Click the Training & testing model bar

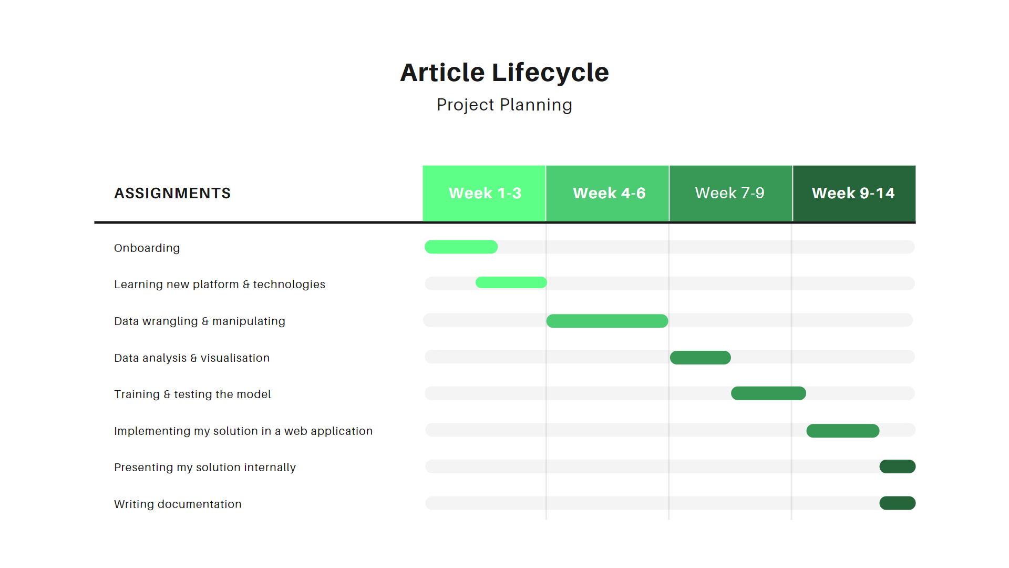pyautogui.click(x=768, y=393)
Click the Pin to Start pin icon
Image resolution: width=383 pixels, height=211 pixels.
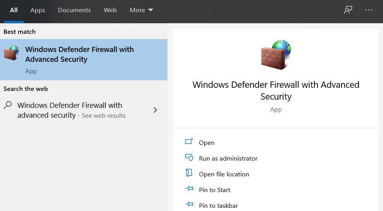click(x=189, y=189)
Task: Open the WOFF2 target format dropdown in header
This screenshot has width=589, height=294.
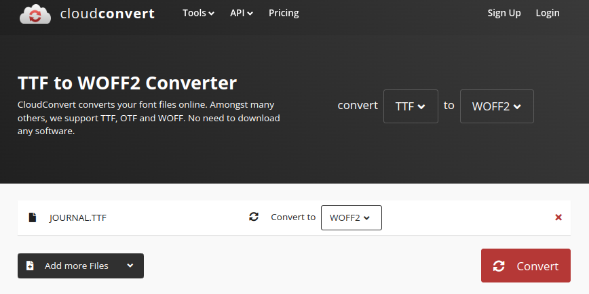Action: click(497, 106)
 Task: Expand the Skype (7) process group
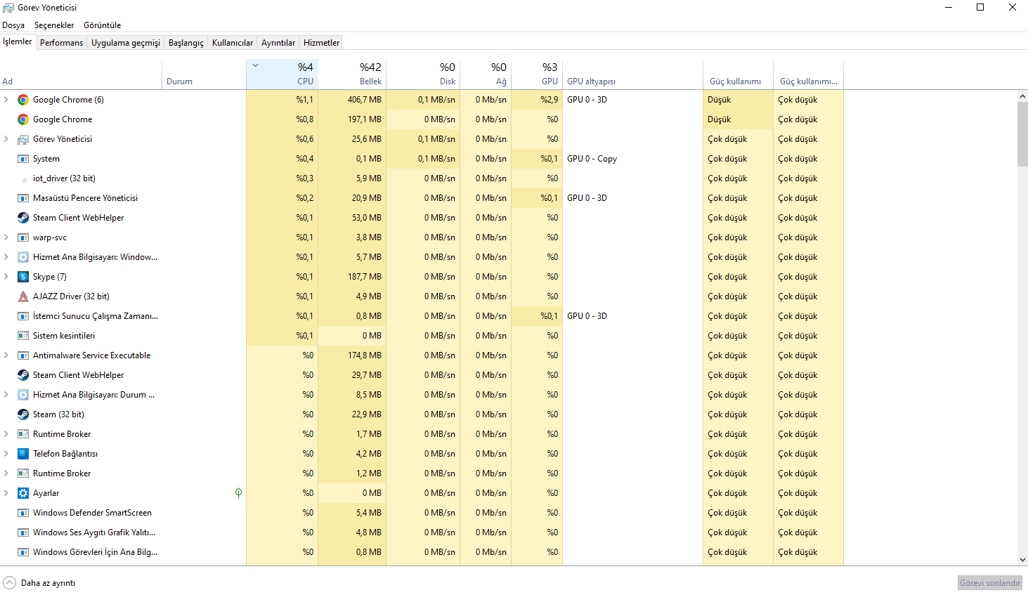[6, 277]
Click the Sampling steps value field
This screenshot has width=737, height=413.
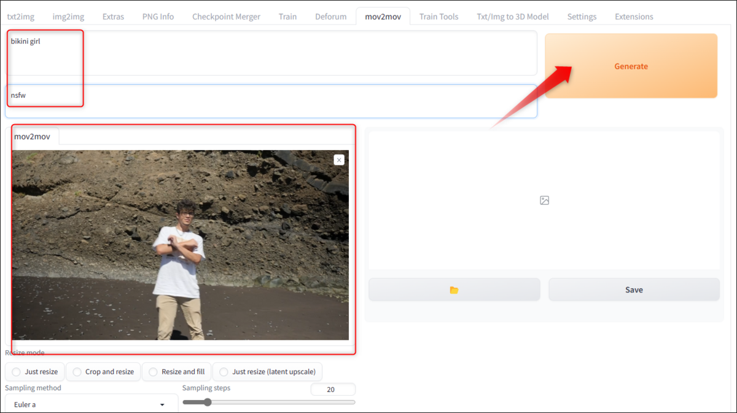click(332, 389)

▶ [TASK PROMPT]: An exact transcription of the listing is required, and it must contain no pictures.

▶ [ANSWER FOR THIS EXERCISE]:
Click the Training & testing model bar

pyautogui.click(x=768, y=393)
Click the Pin to Start pin icon
Image resolution: width=383 pixels, height=211 pixels.
click(x=189, y=189)
Task: Open the WOFF2 target format dropdown in header
This screenshot has width=589, height=294.
Action: click(497, 106)
 Task: Expand the Skype (7) process group
[6, 277]
Click the Sampling steps value field
This screenshot has width=737, height=413.
click(332, 389)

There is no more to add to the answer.